All of this is easy to prove. But then Pinker claims, more controversially, that in the Bible “Yahweh tortures and massacres people by the hundreds of thousands for trivial disobedience or for no reason at all.” “Aside from the approximately one thousand verses in which Yahweh himself appears as the direct executioner of violent punishments, and the many texts in which the Lord delivers the criminal to the punisher’s sword, in over one hundred other passages Yahweh expressly gives the command to kill people.”

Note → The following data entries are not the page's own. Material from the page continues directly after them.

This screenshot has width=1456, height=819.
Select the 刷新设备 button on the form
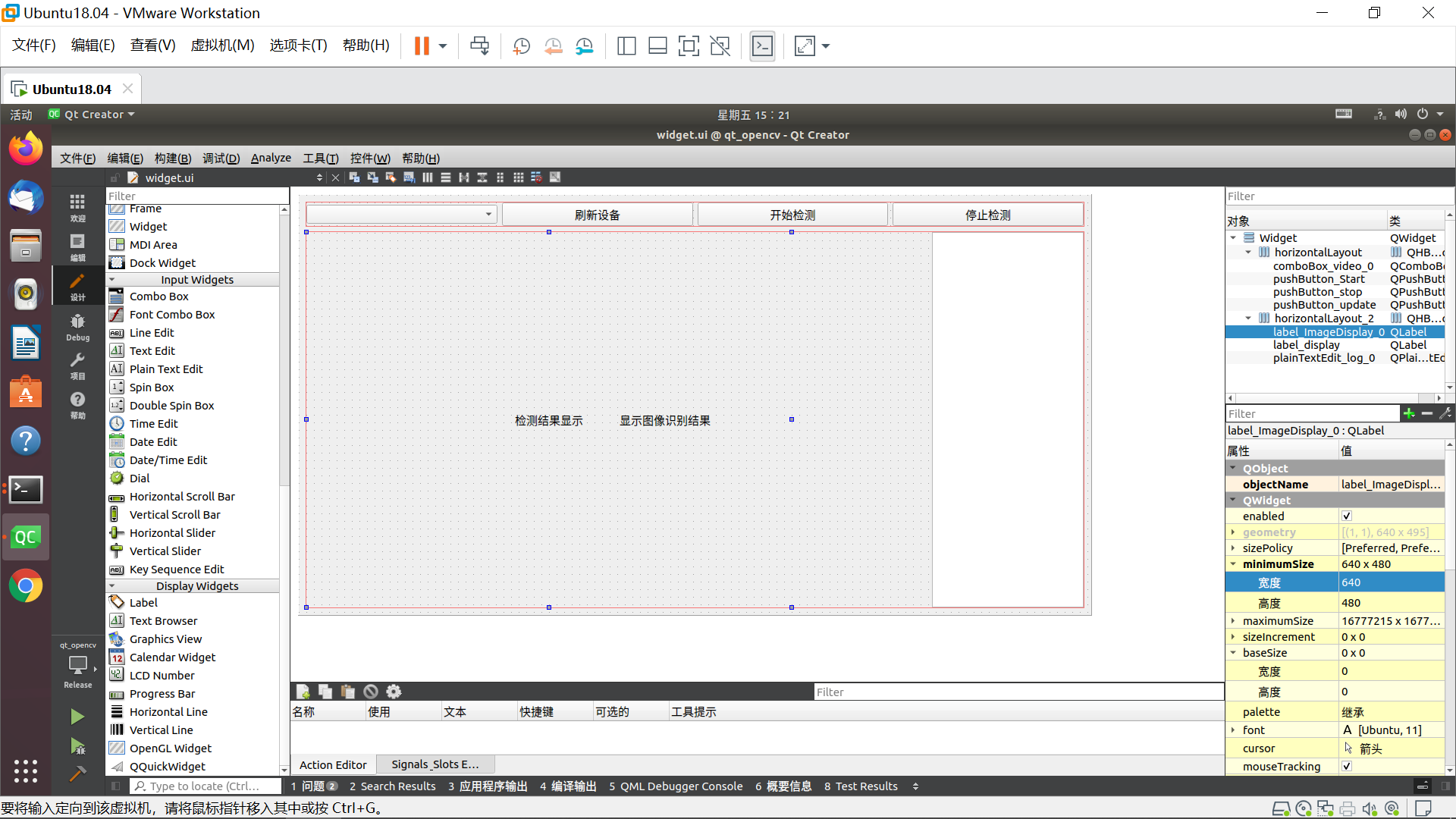[x=597, y=214]
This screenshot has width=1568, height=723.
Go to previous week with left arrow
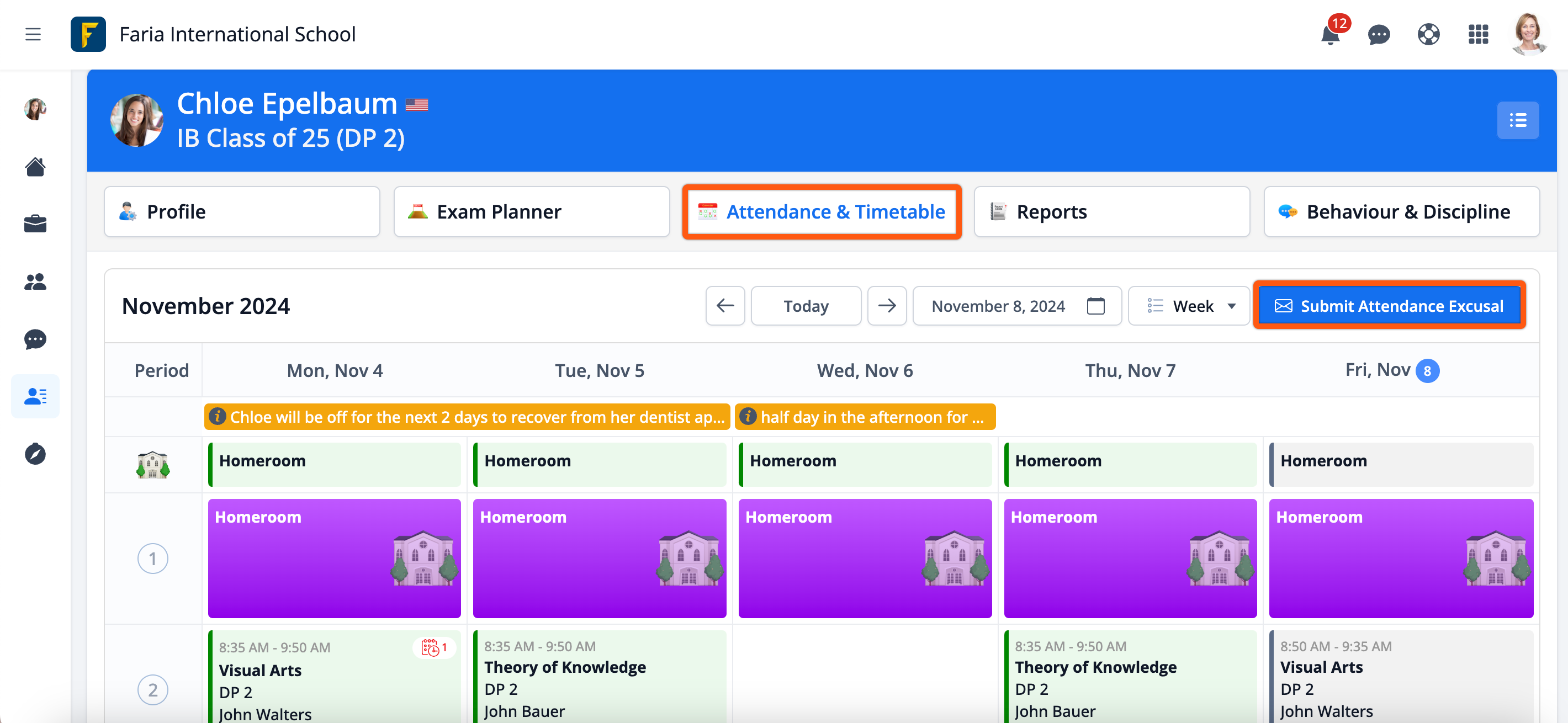coord(725,306)
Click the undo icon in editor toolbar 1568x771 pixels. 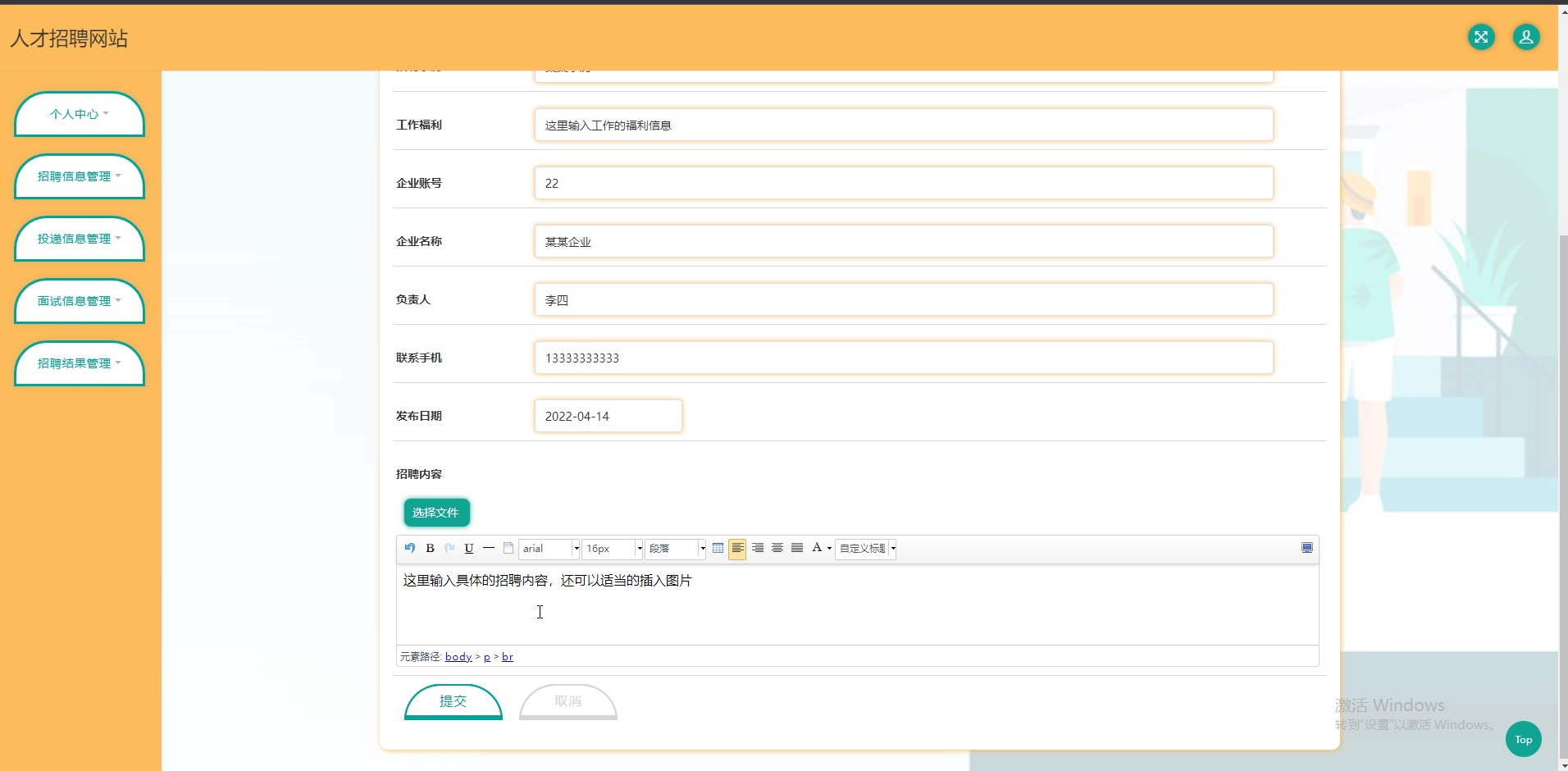(410, 548)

Pinker mentions “atrocitologist” Matthew White who estimates that mass killings which “are specifically enumerated in the Bible” amount to roughly 1.2 million deaths, not counting those who died when God drowned every person on Earth except Noah and his family. White says that would add another 20 million!
How do you react to Pinker’s charges? Is he overdrawing this gory picture? Is the Bible’s picture of God inconsistent? Is there a contradiction between passages that show God as terrifying and aggressive and those that depict deity as loving and merciful? What do you think?
Roger Christan Schriner
To subscribe to Theists & Atheists: Communication & Common Ground, click the “Follow” link on the upper left.
I think that as Steven Pinker is an atheist who doesn’t believe the Bible is true then he shouldn’t be using the Bible to prove his point.
I was always taught that the Old Testament was a collection of stories about what happened in those times. Obviously as Christian’s we believe that there are things we can learn from these stories, such as God’s nature. However, it doesn’t mean that everything that happens in these stories was condoned by God. Many of the examples could have been to show behaviour that is not acceptable and therefore the consequences of that behaviour. I think Pinker’s book shows a lack of understanding of the Old Testament accounts. On many occasions in the Old Testament the punishment for sin and disobeying God was death. This highlights the change when Jesus dies on the cross and the punishment for our sins is no longer our own death. (This is rather a simplistic explanation but there isn’t the time or the space here to explain in more depth.
Although I haven’t read Pinker’s book, from this and the review in ‘The Psychologist’ (published by the BPS) it seems that Pinker is measuring the level of violence by the number of victims rather than by the number of people who commit violent acts. I don’t have accurate figures on either but from local and national media it would seem the latter is increasing and may show a different trend?